Thanks for your help!
There are actually 2 parts to the solution you're looking for:
The database, which will store your data in a single organized place, and
The application, which is the interface used by people to interact with the database.
Basically, a database by itself is just a container. You need some kind of application which accept criteria from a user, pull the appropriate data meeting the criteria from the database, and display it to the user in a meaningful fashion - in this case, a graph or a spreadsheet.
Normally for web-based apps the database and application are two separate components. However, for a small app with a fairly small number of users, and especially for someone just starting out, you may want to consider an all-in-one solution like InfoDome, sort of like MSAccess for the web.
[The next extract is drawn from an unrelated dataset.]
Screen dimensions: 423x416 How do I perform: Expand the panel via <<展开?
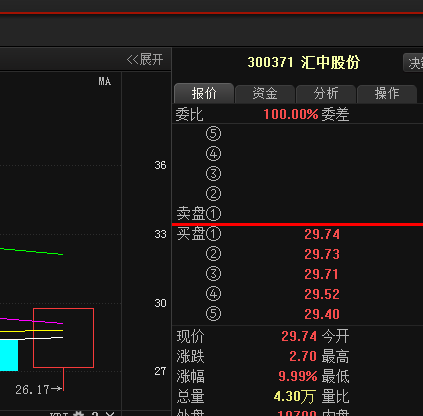coord(145,60)
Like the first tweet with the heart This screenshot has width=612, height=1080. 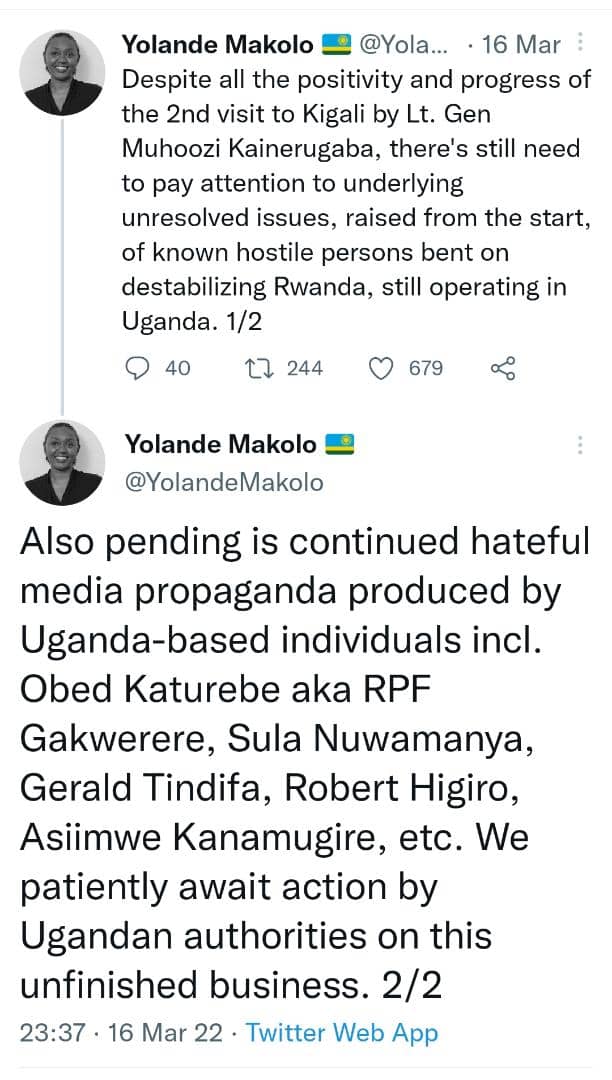click(x=381, y=369)
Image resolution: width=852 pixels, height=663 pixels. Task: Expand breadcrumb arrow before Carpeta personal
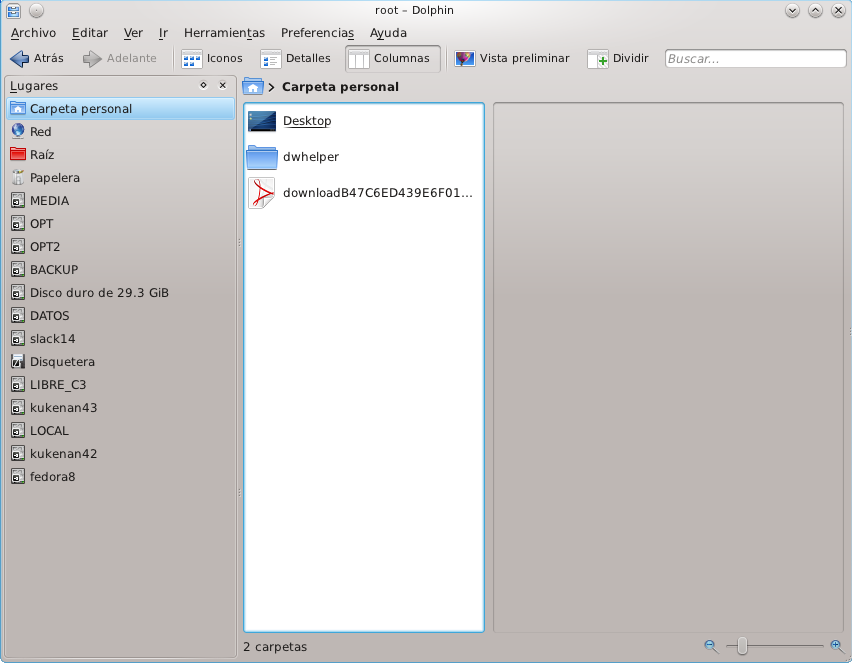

Either way, you're still going to need to learn about database design. There's many good tutorials out there, just do some searching. DatabaseAnswers.org has been useful for me. They have a set of tutorials as well as a large collection of sample database schemas.
I have a simple application to store Contacts. This application uses a simple relational database to store Contact information, like Name, Address and other data fields.
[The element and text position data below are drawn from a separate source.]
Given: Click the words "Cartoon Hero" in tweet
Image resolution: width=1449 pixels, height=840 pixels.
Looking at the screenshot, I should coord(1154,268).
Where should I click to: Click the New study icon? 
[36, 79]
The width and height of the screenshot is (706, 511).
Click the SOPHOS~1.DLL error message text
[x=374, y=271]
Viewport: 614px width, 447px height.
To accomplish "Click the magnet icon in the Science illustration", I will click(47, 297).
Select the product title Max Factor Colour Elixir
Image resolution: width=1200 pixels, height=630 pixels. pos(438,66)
While designing it, I question came to my mind:
When designing programs that uses databases, should I retrieve all database records and store them in objects in my program, so I have a very fast performance or I should always gather data only when required?
Of course, retrieving all data can only be done if it`s not too many, but do you use this approach when you make sure that the database will be small (< 300 records for example)?
I have designed once a similar application that fetches data only when needed, but that was slow (using a Access database).
Thanks for all help.
This depends a lot on the type of data, the state your application works in, transactions, multiple users, etc.
Generally you don't want to pull everything and operate on the data within your application because almost all of the above conditions will cause data to become non-synchronized. Imagine a user updating a contact while someone else is viewing that information from a cached version inside their application.
In your application, you should design the database queries such that they retrieve what is going to be displayed on the current screen. If the user is viewing a list of contacts, then the query would retrieve the entire contact table, or a portion of it if you are doing a paginated view. When they click on a contact, for example, for more information, then a new query would request the full details of that contact.
For strings and small pieces of data like what a contact list involves, you shouldn't have any speed issues working with a relational database like SQL, MySql or Oracle.
I think it will be best to retrieve data when needed , retrieving all the records and storing it in object can be an overhead. And when you say you have a small database , retrieving the records when needed should not be an issue at all.